Henri Landwirth was born in Antwerp, Belgium in 1927. At the age of 13 he was deported to the Auschwitz concentration camp and in the course of the war, he was transferred to several other concentration camps, Mauthausen included. While he and his twin sister, Margot Landwirth Glazer were liberated at the end of the war, their parents did not survive the Holocaust.

After WWII, Landwirth immigrated to the US. He moved to Florida in 1954 to manage the Starlight Hotel in Cocoa Beach, which accommodated the needs of the growing space program in Florida. In 1969, he opened his first Holiday Inn franchise, which catered to the audiences at the developing entertainment park business around Orlando.

An equally engaged philanthropist, Henri Landwirth often said that his experience of surviving the Holocaust urged him to help those in need and to live a life of giving. For example, in 1989, Landwirth opened the Give Kids the World Village in Orlando, which offers a week-long, cost-free vacation for children suffering from life-threatening illnesses together with their families. In 2000, after a visit to a homeless shelter, Landwirth established Dignity U Wear, providing clothing for families in need.

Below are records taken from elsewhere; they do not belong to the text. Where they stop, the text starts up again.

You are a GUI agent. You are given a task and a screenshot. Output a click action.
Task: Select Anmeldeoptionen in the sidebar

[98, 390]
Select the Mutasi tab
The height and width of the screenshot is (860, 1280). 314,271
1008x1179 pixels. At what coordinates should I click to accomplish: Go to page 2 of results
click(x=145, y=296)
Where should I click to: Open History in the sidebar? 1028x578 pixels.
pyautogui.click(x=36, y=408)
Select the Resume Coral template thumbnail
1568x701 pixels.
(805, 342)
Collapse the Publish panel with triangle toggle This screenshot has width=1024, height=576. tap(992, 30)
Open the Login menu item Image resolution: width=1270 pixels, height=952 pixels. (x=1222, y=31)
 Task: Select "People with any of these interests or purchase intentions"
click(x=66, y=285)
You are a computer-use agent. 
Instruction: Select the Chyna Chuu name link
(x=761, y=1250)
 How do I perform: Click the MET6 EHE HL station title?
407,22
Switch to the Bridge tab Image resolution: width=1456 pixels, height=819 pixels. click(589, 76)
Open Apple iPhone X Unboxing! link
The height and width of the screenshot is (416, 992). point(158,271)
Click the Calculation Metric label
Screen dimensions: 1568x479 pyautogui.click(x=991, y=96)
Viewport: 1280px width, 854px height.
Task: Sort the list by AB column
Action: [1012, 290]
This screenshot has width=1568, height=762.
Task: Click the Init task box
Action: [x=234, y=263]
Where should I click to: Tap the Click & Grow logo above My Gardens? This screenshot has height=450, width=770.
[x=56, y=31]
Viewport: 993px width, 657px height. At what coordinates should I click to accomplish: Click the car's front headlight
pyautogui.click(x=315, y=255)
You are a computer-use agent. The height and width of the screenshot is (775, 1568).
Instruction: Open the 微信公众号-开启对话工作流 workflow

For his excellence in the hotel business, for his philanthropy, and for his work as an activist for the continuing memorialization of the Holocaust and its victims – among them his parents, Henri Landwirth was awarded many honors and awards. Mother Theresa and John Paul II sent him their blessings; he was named one of the twelve Most Caring Individuals in America by the Caring Institute, and he was invited twice to carry the Olympic Torch.

Henri Landwirth’s life was the subject of a biography by W. Halamandaris, Love & Hate: The Story of Henri Landwirth (2007), and his life experiences were featured in the documentary films, Borrowing Time (2006) and Loving Henri (2016) directed by Robert Allen Black.